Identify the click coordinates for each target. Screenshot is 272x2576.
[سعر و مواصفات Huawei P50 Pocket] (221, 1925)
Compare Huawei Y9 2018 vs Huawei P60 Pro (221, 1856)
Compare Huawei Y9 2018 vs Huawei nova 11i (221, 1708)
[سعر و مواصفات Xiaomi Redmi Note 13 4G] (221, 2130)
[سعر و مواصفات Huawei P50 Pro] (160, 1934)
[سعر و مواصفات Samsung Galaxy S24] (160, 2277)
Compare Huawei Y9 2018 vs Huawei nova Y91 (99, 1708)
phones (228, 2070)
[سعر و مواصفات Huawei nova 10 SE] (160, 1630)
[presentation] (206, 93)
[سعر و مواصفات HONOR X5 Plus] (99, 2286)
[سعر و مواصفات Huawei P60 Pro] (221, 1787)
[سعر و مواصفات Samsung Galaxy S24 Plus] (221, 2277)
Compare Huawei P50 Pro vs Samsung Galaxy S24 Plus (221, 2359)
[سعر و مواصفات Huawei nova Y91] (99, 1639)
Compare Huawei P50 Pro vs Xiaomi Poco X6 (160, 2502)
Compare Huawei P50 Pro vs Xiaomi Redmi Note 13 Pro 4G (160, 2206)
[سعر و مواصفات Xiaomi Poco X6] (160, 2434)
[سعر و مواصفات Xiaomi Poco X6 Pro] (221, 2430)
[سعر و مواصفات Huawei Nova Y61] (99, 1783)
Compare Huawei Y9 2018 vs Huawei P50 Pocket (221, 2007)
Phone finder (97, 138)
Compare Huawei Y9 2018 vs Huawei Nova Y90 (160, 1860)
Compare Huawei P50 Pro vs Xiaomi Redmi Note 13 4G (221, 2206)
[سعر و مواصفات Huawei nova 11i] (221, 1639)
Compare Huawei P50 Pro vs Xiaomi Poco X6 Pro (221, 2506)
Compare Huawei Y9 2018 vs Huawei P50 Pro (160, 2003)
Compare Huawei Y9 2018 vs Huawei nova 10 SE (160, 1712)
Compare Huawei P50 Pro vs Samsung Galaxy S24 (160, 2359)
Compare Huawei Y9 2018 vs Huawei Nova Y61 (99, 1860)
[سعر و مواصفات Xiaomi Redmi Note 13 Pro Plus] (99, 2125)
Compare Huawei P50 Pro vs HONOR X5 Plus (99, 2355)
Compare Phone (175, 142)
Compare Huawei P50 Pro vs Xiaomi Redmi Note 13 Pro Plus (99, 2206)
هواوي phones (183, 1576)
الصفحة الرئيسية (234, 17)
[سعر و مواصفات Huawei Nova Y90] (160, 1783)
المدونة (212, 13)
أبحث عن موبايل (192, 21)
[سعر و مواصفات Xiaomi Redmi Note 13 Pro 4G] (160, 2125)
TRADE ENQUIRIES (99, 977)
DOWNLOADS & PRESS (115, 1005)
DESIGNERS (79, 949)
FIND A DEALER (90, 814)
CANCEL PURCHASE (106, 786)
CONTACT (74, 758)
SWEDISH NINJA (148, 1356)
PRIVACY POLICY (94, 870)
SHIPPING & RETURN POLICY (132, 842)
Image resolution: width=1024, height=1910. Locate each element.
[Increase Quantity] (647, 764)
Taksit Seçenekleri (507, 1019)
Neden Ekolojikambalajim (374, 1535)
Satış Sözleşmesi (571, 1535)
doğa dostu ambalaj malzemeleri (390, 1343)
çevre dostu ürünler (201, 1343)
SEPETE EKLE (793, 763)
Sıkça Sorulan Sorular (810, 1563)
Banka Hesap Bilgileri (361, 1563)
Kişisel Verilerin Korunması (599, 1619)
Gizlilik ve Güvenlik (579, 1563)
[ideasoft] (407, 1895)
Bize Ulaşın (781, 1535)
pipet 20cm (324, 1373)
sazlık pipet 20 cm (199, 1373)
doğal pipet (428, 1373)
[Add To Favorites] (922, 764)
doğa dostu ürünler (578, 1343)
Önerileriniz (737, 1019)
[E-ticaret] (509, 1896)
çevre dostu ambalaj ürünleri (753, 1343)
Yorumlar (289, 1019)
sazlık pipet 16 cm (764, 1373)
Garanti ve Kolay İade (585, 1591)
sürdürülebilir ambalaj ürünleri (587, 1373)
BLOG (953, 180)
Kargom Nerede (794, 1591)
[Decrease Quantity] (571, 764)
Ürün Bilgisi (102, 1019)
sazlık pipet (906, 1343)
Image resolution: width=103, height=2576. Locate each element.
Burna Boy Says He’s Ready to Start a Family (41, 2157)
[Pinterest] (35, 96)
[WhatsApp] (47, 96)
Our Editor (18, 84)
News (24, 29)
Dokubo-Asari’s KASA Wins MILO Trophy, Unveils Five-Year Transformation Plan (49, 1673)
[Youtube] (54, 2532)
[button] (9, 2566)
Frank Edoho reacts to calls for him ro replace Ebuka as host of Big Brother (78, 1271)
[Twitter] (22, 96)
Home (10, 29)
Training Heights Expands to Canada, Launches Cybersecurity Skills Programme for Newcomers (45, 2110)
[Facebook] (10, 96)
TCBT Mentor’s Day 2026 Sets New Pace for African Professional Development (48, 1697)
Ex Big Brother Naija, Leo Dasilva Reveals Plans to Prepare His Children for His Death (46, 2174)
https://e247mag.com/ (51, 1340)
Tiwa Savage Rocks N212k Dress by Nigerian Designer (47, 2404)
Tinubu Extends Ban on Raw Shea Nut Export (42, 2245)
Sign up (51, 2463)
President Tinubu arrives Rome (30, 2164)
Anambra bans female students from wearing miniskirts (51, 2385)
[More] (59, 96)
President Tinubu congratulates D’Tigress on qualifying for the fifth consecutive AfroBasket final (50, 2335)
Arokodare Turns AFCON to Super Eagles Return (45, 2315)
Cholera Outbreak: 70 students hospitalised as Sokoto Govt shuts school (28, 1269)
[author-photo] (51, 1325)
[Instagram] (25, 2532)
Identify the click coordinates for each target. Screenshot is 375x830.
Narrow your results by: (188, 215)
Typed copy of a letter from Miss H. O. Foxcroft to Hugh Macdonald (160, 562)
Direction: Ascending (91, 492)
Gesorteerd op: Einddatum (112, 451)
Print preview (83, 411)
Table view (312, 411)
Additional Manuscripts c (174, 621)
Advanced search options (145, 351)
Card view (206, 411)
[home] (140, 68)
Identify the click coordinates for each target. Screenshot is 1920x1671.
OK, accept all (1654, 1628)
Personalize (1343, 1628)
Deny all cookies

- - - -

The answer must be every line of the entries that includes the word "Poco".

> RESPONSE AREA:
Compare Huawei P50 Pro vs Xiaomi Poco X6 (160, 2502)
[سعر و مواصفات Xiaomi Poco X6] (160, 2434)
[سعر و مواصفات Xiaomi Poco X6 Pro] (221, 2430)
Compare Huawei P50 Pro vs Xiaomi Poco X6 Pro (221, 2506)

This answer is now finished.